Deep Reinforcement Learning for Vision-Based Navigation of UAVs

This entry is adapted from the peer-reviewed paper 10.3390/drones7040245

Unmanned Aerial Vehicles (UAVs), also known as drones, have advanced greatly in recent years. There are many ways in which drones can be used, including transportation, photography, climate monitoring, and disaster relief. The reason for this is their high level of efficiency and safety in all operations. While the design of drones strives for perfection, it is not yet flawless. When it comes to detecting and preventing collisions, drones still face many challenges. In this context, this research describes a methodology for developing a drone system that operates autonomously without the need for human intervention. This research applies reinforcement learning algorithms to train a drone to avoid obstacles autonomously in discrete and continuous action spaces based solely on image data. The research compare three different reinforcement learning strategies—namely, Deep Q-Networks (DQN), Proximal Policy Optimization (PPO), and Soft Actor-Critic (SAC)—that can assist in avoiding obstacles, both stationary and moving The novelty of this research lies in its comprehensive assessment of the advantages, limitations, and future research directions of obstacle detection and avoidance for drones, using different reinforcement learning techniques. The findings could have practical implications for the development of safer and more efficient drones in the future.
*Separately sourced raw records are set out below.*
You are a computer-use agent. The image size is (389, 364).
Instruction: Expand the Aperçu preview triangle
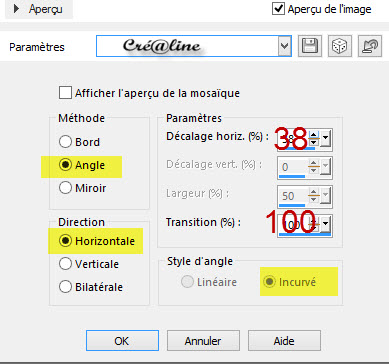(x=16, y=9)
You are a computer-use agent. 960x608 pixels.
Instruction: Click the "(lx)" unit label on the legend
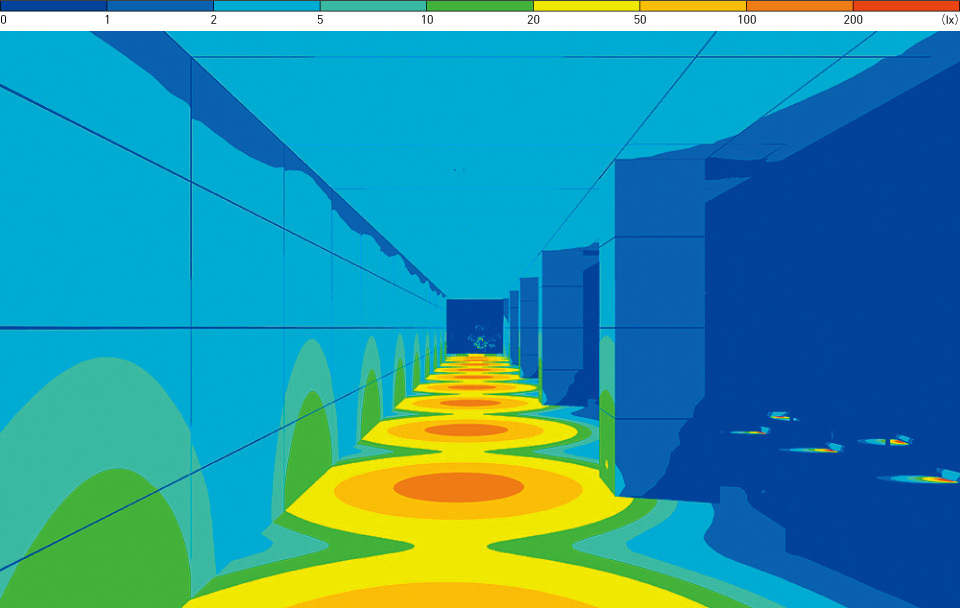[949, 20]
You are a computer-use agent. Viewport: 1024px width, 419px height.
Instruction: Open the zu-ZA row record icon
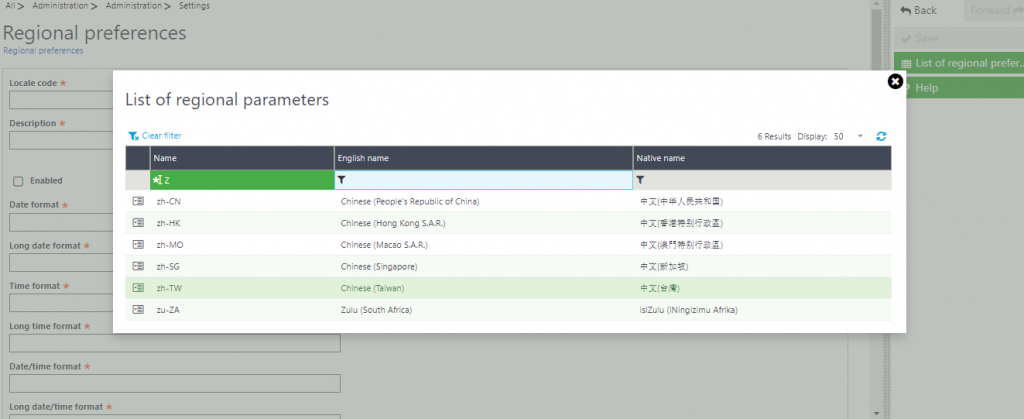138,310
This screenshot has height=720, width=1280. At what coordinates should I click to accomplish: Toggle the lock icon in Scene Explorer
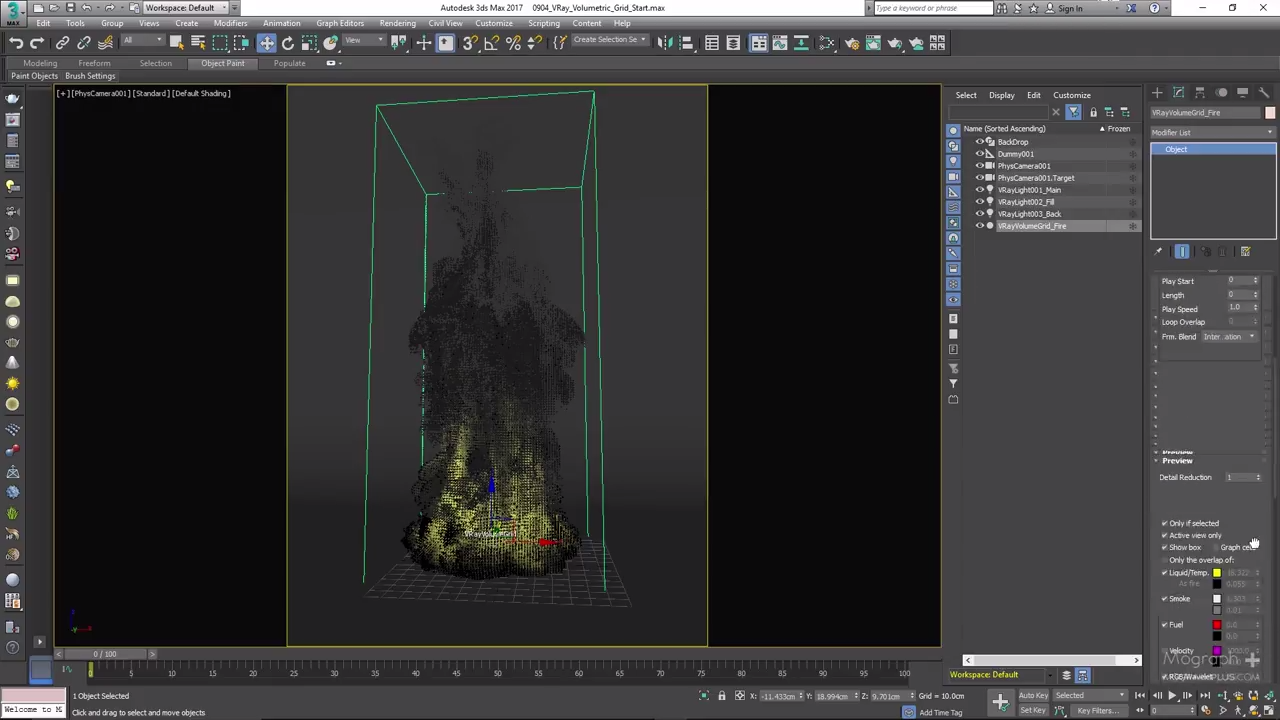(1093, 112)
autonomous navigation collision avoidance deep reinforcement learning drones

1. Introduction

UAVs are reshaping the aviation industry and have emerged as the potential successors of conventional aircraft. Without the assistance of a pilot, they are proving to be extremely convenient when it comes to reaching the most remote regions. Today, drones are available in a variety of shapes, sizes, ranges, specifications, and equipment. They serve various purposes, such as transporting commodities, taking photos and videos, monitoring climate change, and conducting search operations after natural disasters ^[1]. The development of UAVs has a significant impact on the market and economy and a variety of industries. Despite drones being available for a long time, research on their abilities for autonomous obstacle avoidance has only recently gained attention from the scientific community. Humans are heavily involved in most drone practices. Drones with autonomous capabilities, however, can be extremely useful in emergencies since they provide immediate situational awareness and direct response efforts without the need to have a pilot on-site. Security and inspection issues can also be addressed using autonomous drone systems. With predefined GPS coordinates for the departure and destination, researchers initially focused on self-navigation drones that could determine the optimal route and arrive at a predetermined location without human assistance ^[2]. Despite the GPS navigation claim of collision avoidance, it is still possible for a drone to collide with a tree, a building, or another drone during its flight.
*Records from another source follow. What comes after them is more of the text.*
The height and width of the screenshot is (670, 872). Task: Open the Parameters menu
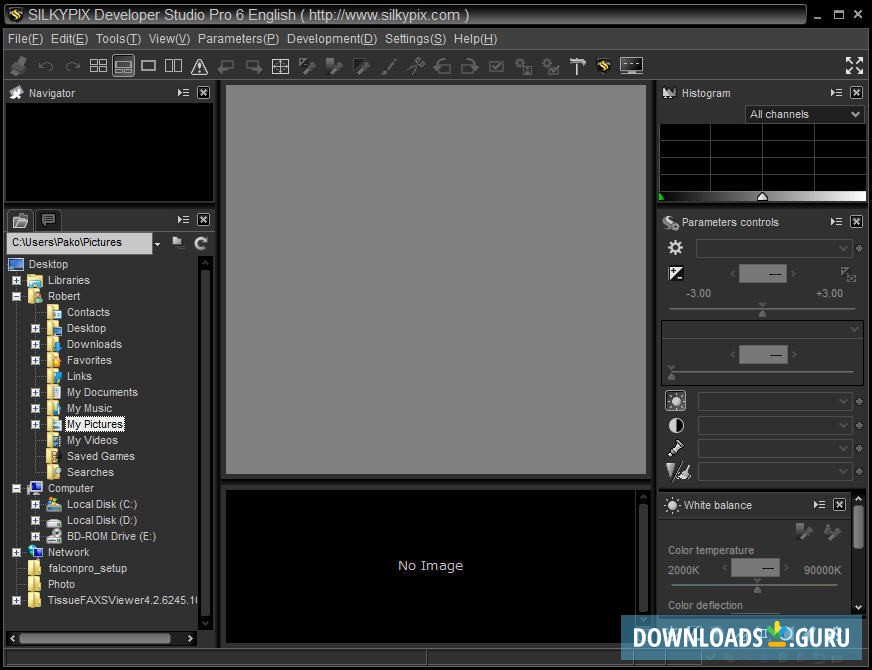coord(237,39)
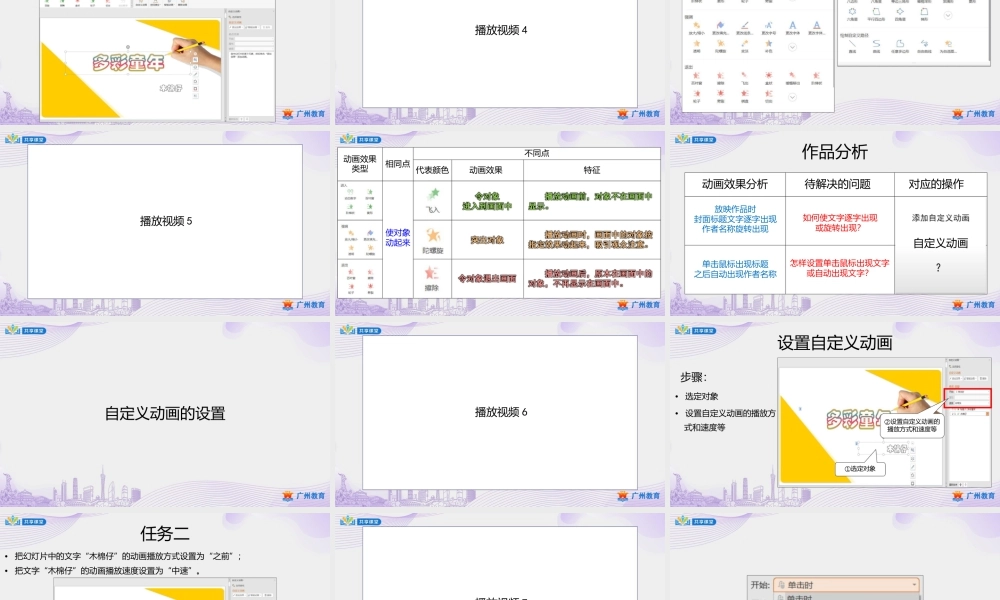Click 广州教育 logo on 播放视频 5 slide
Viewport: 1000px width, 600px height.
click(x=303, y=305)
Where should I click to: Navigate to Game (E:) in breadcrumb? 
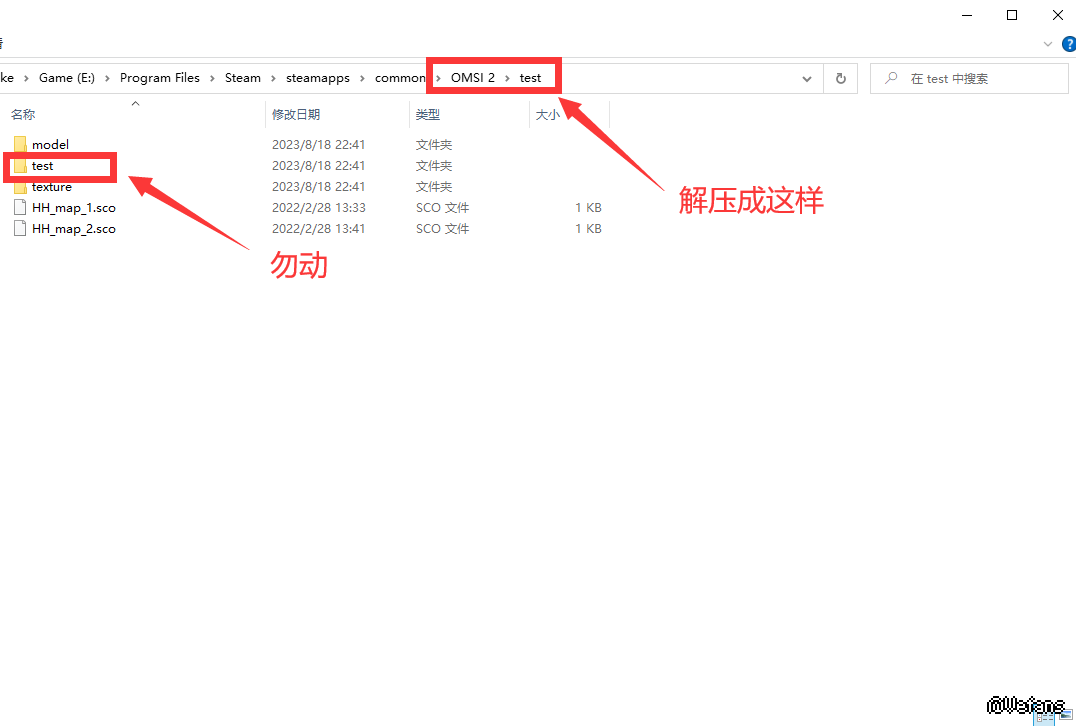point(68,78)
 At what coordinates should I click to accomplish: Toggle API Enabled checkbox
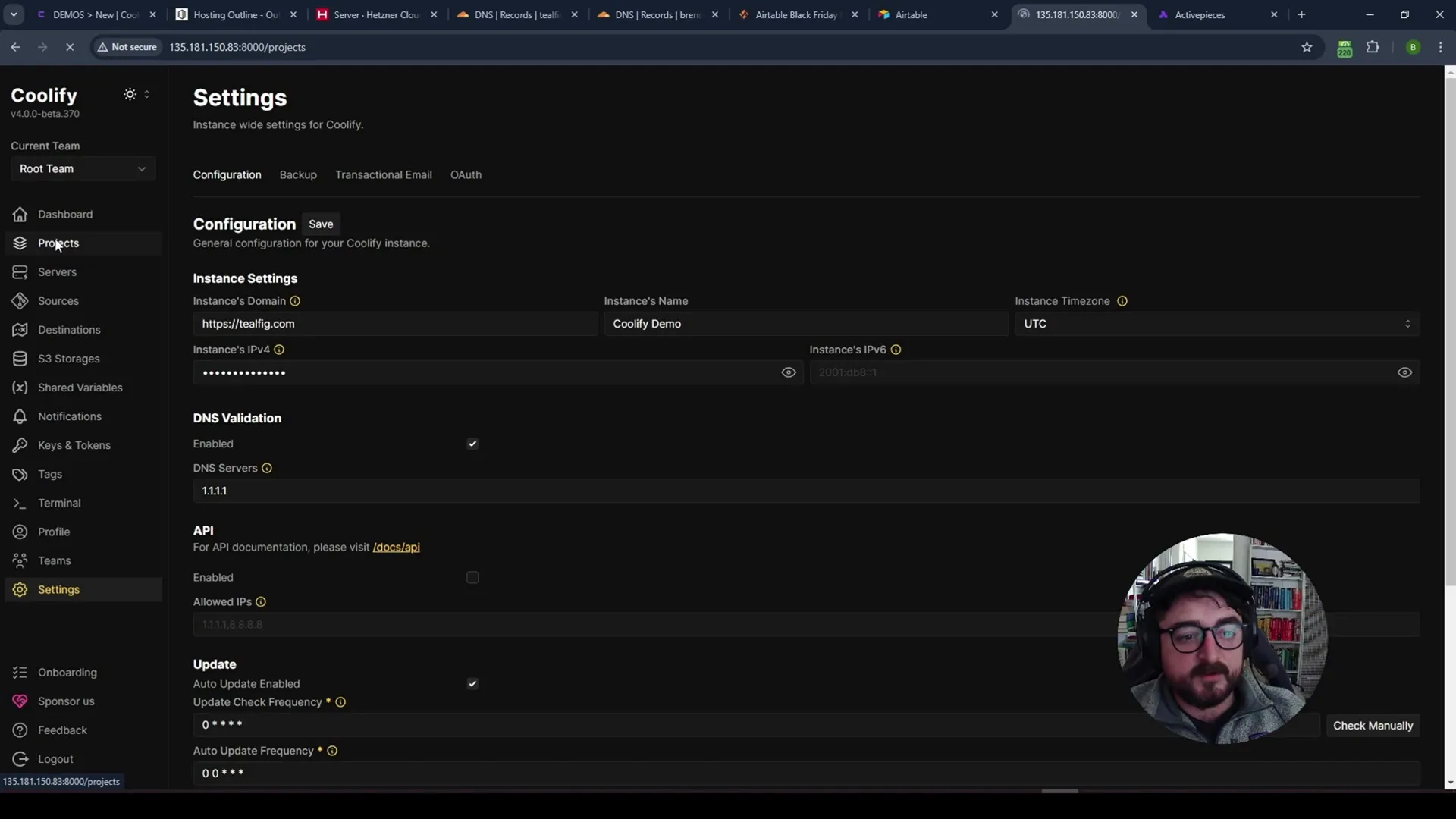[472, 577]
Different strategies have been implemented in vision-based navigation systems to tackle the problem of obstacle detection and avoidance. The most popular ones, among others, are based on geometric relations, fuzzy logic, potential fields, and neural networks ^[3]. In recent years, the field of deep reinforcement learning (DRL) has experienced exponential growth in both its research and applications. Reinforcement learning (RL) can address a variety of complicated decision-making tasks that were previously beyond the capacity of a machine to function like a human and solve problems in the real world. The ability of autonomous drones to detect and avoid obstacles with a high degree of accuracy is considered a challenging task. Applying reinforcement learning in averting collisions can provide a model which can dynamically adapt to the environment. In RL-based techniques, the agent attempts to learn in a virtual world that is analogous to a real-world setting, and then the trained model is applied to a real drone for testing ^[4]. When training RL models for effective collision avoidance, minimising the gap between the real world and the training environment is imperative. There should be a close correlation between the training environment and the real world. Different obstacle avoidance scenarios should be taken into account during training. Choosing the best reinforcement learning model is essential to obtaining the best result.

2. The Autonomous Navigation of UAVs

Autonomous Drone Based on Computer Vision and Geometric Relations ^[3]^[5]^[6]^[7]^[8]^[9]^[10]: Early research in autonomous drone navigation focused on computer vision algorithms and geometric relationships to detect and navigate around obstacles. Various approaches, including real-time obstacle detection algorithms and adaptive navigation algorithms based on geometric relationships, were explored. These methods, although computationally inexpensive, had limitations in fully addressing the navigation problem. Researchers also investigated techniques using SIFT detectors, SURF feature matching, and template matching for obstacle identification, emphasizing the challenges of frontal collision detection with monocular imagery.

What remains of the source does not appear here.